FLORES V. DRILON | 223 SCRA 568 | June 22, 1993

FACTS:
Petitioners, taxpayers and employees of U.S. facilities at Subic challenged the constitutionality of
Section 13, Paragraph (d), of R.A. 7227, otherwise known as the “Bases Conversion and Development Act
of 1992,” under which Mayor Richard J. Gordon of Olongapo City was appointed chairman and Chief
Executive Officer of the Subic Bay Metropolitan Authority (SBMA). Paragraph (d) reads:
(d) Chairman administrator – The president shall appoint a professional manager as administrator
of the Subic Authority with a compensation to be determined by the Board, subject to the
approval of the Secretary of Budget who shall be the ex efficio chairman of the Board and who
shall serve as the Chief Executive Officer of the Subic Authority: Provided however, that for the
first year of its operations from the effectivity of this Act, the mayor of the city of Olongapo shall
be appointed as the Chairman and Chief Executive Officer of the Subic Authority.

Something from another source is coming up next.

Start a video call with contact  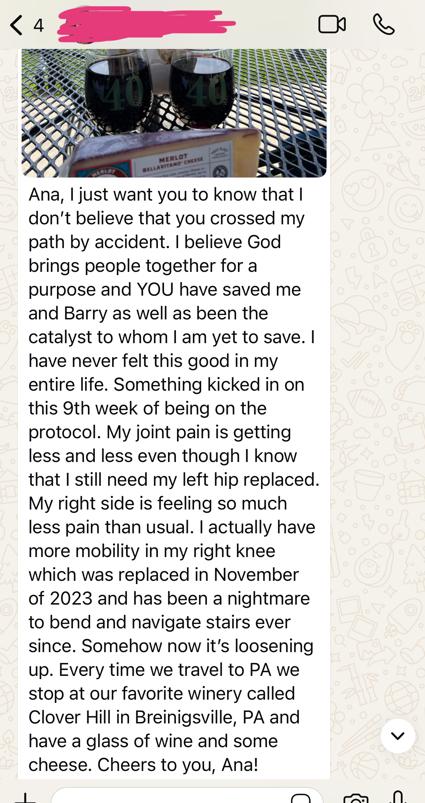tap(332, 24)
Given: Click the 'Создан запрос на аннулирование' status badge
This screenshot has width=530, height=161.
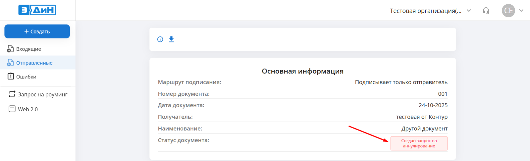Looking at the screenshot, I should click(419, 143).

ISSUE: Whether or not the provision in Sec. 13, par. (d) of R.A. 7227 is constitutional.
RULING:
Yes, the provision violates the constitutional proscription against appointment or designation of
elective officials to other government posts.

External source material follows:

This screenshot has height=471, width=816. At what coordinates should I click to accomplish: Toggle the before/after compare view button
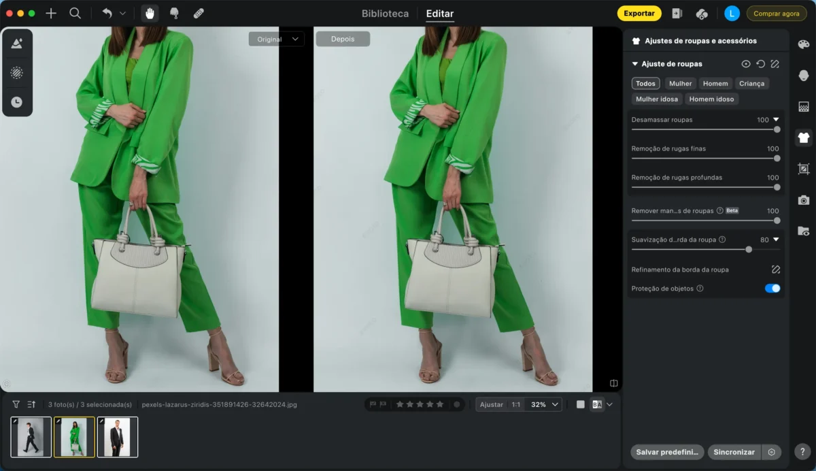click(x=597, y=404)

In full, Section 7 of Article IX-B of the Constitution provides:
No elective official shall be eligible for appointment or designation in any capacity
to any public office or position during his tenure.
Unless otherwise allowed by law or by the primary functions of his position, no
other appointive official shall hold any other public office or employment in the
Government or any subdivision, agency or instrumentality thereof, including government-
owned or controlled corporations or their subsidiaries.
In the case at bar, the subject provision directs the President to appoint an elective official, such
as the Mayor of Olongapo City, to other government posts (as the Chairman of the Board and Chief
Executive Officer of SBMA). Since this is precisely what the constitutional proscription seeks to prevent,
there is no doubt to conclude that the provision contravenes Sec. 7, Par. 1, Art IX-B, of the Constitution.
In any case, the view that an elective official may be appointed to another post if allowed by law
or by the primary functions of his office, ignores the unambiguous difference in the wording of the two
paragraphs of Section 7, Article IX-B, of the Constitution. While the second paragraph authorizes holding
of multiple offices by an appointive official when allowed by law or by the primary functions of his position,
the first paragraph appears to be more stringent by not providing any exception to the rule against
appointment or designation of elective official to the government post, except as are particularly
recognized in the Constitution itself.